- Directed by: Brian Singleton
- Written by: Brian Singleton Mark Singleton
- Starring: Chris Anderson Brandi Boulet
- Distributed by: One Day in a Pasture Productions
- Release date: July 17, 2007;
- Running time: 79 minutes
- Country: Canada
- Language: English

= Forest of the Dead (film) =

Forest Of The Dead is a 2007 horror film directed by Brian Singleton, starring Chris Anderson and Brandi Boulet.

== Plot ==
A group of young of adults stop at an old campsite to meet some friends, but they end up getting attacked by a strange presence in the woods.
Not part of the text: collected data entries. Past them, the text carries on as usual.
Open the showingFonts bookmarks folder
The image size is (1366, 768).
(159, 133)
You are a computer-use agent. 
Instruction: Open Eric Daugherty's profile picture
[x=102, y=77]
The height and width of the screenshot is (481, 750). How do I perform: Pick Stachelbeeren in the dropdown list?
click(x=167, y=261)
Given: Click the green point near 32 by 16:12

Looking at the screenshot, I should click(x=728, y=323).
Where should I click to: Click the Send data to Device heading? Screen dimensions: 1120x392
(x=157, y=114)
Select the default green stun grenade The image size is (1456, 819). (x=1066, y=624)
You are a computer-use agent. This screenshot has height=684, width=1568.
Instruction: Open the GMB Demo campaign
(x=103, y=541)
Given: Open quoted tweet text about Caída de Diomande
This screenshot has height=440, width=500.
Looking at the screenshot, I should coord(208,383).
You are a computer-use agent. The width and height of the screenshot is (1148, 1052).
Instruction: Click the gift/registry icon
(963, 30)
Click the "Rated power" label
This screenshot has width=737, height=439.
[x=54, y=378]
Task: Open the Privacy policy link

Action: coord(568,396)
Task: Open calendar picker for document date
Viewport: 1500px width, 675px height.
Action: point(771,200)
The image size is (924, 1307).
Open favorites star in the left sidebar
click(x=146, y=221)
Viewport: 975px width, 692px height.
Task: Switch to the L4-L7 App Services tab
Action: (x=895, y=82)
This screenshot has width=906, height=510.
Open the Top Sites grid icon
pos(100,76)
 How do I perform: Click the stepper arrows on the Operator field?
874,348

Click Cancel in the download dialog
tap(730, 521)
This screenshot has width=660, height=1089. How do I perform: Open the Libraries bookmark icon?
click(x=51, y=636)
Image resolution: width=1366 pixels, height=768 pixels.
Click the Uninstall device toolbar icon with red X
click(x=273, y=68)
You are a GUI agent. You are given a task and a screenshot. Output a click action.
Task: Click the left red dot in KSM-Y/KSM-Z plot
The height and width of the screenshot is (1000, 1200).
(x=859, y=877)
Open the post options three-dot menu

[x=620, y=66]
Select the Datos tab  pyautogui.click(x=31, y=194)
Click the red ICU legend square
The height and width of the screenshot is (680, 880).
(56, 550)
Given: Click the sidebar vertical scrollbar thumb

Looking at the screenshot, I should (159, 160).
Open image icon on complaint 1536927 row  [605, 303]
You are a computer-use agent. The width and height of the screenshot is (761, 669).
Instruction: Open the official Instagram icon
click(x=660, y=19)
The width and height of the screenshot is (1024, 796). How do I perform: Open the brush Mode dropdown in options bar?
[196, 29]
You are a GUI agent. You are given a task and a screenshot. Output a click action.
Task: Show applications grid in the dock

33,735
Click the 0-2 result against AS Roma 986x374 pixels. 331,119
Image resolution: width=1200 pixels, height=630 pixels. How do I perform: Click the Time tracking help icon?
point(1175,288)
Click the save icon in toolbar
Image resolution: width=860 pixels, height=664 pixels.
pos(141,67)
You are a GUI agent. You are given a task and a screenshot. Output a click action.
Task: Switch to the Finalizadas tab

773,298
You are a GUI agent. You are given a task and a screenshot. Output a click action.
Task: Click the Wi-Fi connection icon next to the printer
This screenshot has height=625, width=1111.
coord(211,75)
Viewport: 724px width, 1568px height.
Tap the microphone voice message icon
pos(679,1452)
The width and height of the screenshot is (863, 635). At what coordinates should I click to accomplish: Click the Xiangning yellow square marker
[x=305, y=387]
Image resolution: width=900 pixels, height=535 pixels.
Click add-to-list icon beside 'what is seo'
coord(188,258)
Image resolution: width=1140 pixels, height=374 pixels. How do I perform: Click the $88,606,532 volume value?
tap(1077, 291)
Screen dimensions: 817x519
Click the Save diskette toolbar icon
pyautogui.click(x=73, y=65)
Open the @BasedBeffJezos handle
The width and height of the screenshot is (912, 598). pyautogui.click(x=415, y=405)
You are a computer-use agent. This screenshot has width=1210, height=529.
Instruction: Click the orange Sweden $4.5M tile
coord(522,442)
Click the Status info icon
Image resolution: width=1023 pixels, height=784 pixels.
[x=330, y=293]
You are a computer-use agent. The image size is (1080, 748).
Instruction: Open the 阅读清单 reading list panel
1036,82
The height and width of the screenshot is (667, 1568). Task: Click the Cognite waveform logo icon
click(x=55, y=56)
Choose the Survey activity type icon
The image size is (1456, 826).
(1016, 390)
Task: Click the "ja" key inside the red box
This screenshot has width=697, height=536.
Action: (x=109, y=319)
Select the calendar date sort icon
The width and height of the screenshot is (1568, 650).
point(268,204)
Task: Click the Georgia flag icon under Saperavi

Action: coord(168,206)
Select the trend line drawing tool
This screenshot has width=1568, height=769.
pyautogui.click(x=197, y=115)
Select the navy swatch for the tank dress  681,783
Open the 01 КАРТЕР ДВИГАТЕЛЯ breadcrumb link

When their friends finally arrive, they discover their abandoned campsite and start looking for them, eventually being attacked by the undead remains of their former friends.

== Production ==

Forest of the Dead was shot on the outskirts of Ottawa, Ontario in 2001. The cast and crew reassembled in 2005 to shoot additional footage for the 2007 DVD release by Elite Entertainment.

== Release ==

Forest of the Dead was screened at the Fantasia International Film Festival in Montreal in 2006. It was released on DVD by Elite Entertainment on June 12, 2007.

== Reception ==

Tex Hula of Bloody Disgusting gave the film a score of 3/5 and, while critical of aspects like the acting and editing, called it "pretty freaking good" and concluded, "Forest of the Dead might not be the next Night of the Living Dead or Evil Dead or even The Dead Next Door, but it does share a great deal of brotherly bond with those films. They were all made outside the system by a group of people who were looking to entertain themselves and a very lucky audience—and entertain them they did." In a review written for CHUD.com, Ian Arbuckle gave the film a score of 3/10 and opined that, while Forest of the Dead did have an "admirable" amount of gore and showed potential and tenacity, it was otherwise an "awful movie" that was "shot in a carnival of different exposures, with unfunny jokes and bad acting." Steve Anderson of Film Threat condemned the film, writing, "This thing is only scary in the sense that, when you're done watching it, you're terrified that it may not come out of your DVD player and you'll be stuck watching it for the rest of your life." Peter Dendle, author of The Zombie Movie Encyclopedia Volume 2: 2000–2010, was similarly dismissive of the "tedious" film, noting, "It's all pretty unredeemable."